Sunday 8 April 2018

A game of frustration

Older readers may remember playing Frustration as a child. It was a fairly basic board game where you rolled a die and moved your pieces around a circuit; the first player to get all their pieces home was the winner. The twist was that, if another player landed on a spot that one of your pieces was occupying, yours got sent all the way back to the start, even if you were only one place from home. Hence the name of the game.

It’s as apt a metaphor as I can think of for Watford’s season, a season in which, again and again, a promising beginning has been undone and we’ve ended up back at square one. The games where we’ve played well, taken the lead and then ended up drawing or losing. The players who’ve lit up the pitch for a handful of matches and then picked up an injury that kept them out for months on end.

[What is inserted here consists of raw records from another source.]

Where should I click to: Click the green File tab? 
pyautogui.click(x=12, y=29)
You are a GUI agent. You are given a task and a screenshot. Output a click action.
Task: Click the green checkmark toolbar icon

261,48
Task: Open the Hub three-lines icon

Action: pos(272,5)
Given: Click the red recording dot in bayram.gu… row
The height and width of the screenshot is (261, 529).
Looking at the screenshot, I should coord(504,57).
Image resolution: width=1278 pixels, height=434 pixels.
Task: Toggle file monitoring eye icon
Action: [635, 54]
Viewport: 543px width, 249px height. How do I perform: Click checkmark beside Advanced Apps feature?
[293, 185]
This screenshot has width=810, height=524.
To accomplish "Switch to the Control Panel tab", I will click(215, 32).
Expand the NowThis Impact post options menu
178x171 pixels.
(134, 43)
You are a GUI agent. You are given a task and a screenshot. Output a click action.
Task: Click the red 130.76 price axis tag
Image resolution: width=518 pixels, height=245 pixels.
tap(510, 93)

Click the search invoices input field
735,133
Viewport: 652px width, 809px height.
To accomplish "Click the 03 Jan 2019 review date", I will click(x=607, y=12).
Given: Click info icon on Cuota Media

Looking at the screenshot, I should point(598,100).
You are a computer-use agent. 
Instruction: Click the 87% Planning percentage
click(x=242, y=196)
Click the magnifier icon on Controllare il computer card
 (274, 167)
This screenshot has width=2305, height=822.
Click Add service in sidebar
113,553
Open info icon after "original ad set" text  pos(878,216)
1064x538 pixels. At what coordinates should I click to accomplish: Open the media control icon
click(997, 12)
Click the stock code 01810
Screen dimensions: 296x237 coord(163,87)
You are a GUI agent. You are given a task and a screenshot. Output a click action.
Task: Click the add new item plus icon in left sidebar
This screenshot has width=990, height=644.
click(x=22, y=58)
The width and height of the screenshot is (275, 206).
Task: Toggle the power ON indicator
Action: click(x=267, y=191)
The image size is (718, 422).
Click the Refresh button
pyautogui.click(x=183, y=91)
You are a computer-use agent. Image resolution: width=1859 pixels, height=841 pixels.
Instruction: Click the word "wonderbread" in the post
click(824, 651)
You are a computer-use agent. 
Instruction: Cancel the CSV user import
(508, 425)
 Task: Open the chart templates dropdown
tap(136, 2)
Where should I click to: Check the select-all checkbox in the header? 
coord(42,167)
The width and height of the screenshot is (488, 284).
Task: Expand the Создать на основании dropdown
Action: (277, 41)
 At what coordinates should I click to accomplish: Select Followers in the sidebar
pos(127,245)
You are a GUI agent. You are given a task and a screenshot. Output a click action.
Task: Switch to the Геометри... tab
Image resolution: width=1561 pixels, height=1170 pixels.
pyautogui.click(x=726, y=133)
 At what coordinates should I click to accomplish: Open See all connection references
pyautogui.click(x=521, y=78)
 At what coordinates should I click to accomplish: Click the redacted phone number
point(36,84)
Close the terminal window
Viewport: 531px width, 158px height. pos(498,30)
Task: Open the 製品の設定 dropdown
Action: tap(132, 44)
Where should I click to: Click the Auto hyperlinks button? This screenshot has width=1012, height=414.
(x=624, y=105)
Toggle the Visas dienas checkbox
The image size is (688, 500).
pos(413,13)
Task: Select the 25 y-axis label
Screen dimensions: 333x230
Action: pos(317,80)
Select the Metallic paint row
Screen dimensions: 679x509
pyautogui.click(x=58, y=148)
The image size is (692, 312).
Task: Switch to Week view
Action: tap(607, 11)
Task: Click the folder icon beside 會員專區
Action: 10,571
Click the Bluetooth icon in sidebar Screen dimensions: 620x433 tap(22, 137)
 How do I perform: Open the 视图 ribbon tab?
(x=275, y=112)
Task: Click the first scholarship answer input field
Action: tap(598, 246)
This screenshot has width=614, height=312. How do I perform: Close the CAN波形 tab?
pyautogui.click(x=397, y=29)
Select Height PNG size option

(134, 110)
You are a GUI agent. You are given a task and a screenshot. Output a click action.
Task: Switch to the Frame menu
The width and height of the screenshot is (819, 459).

And, of course, the head coach who looked like he might be the one to take Watford to the next level, only to have his head turned by a rival club and lose focus.

Yesterday’s opponents provided a timely reminder of how things could have been, like the ‘here’s what you could have won’ reveal on a TV gameshow. In a parallel universe, we could have been where Burnley are, sitting in 7th place, dreaming of winning a place in Europe.

Imagine for a moment that, throughout the season, we’d been able to field Chalobah, Cleverley and Doucouré in the centre of midfield, in front of a defence anchored by the strength and experience of Kaboul and Cathcart. Imagine we’d had access to the speed of Femenía and the skill of Hughes and Pereyra in every game. Imagine (and admittedly, this is a bit more of a stretch) that we’d managed to find a way to make a pairing of Deeney and Gray work up front. I know ‘what if’ is one of the most pointless phrases in the lexicon, but you can’t help wondering, can you?

The fact that, despite all these frustrations – all the leads chucked away and the absurdly lengthy absences through injury – we’re still sitting fairly comfortably in mid-table,almost makes it worse. So near, and yet so far.

Hopefully we’ll pick up a few more points before the season ends (although you can look at our remaining games and make a plausible case for us losing every one, given the form and/or desperation of the opposition), and then regroup in the summer, ready for the season we should have had this time round. But of course, somehow it never works out that way.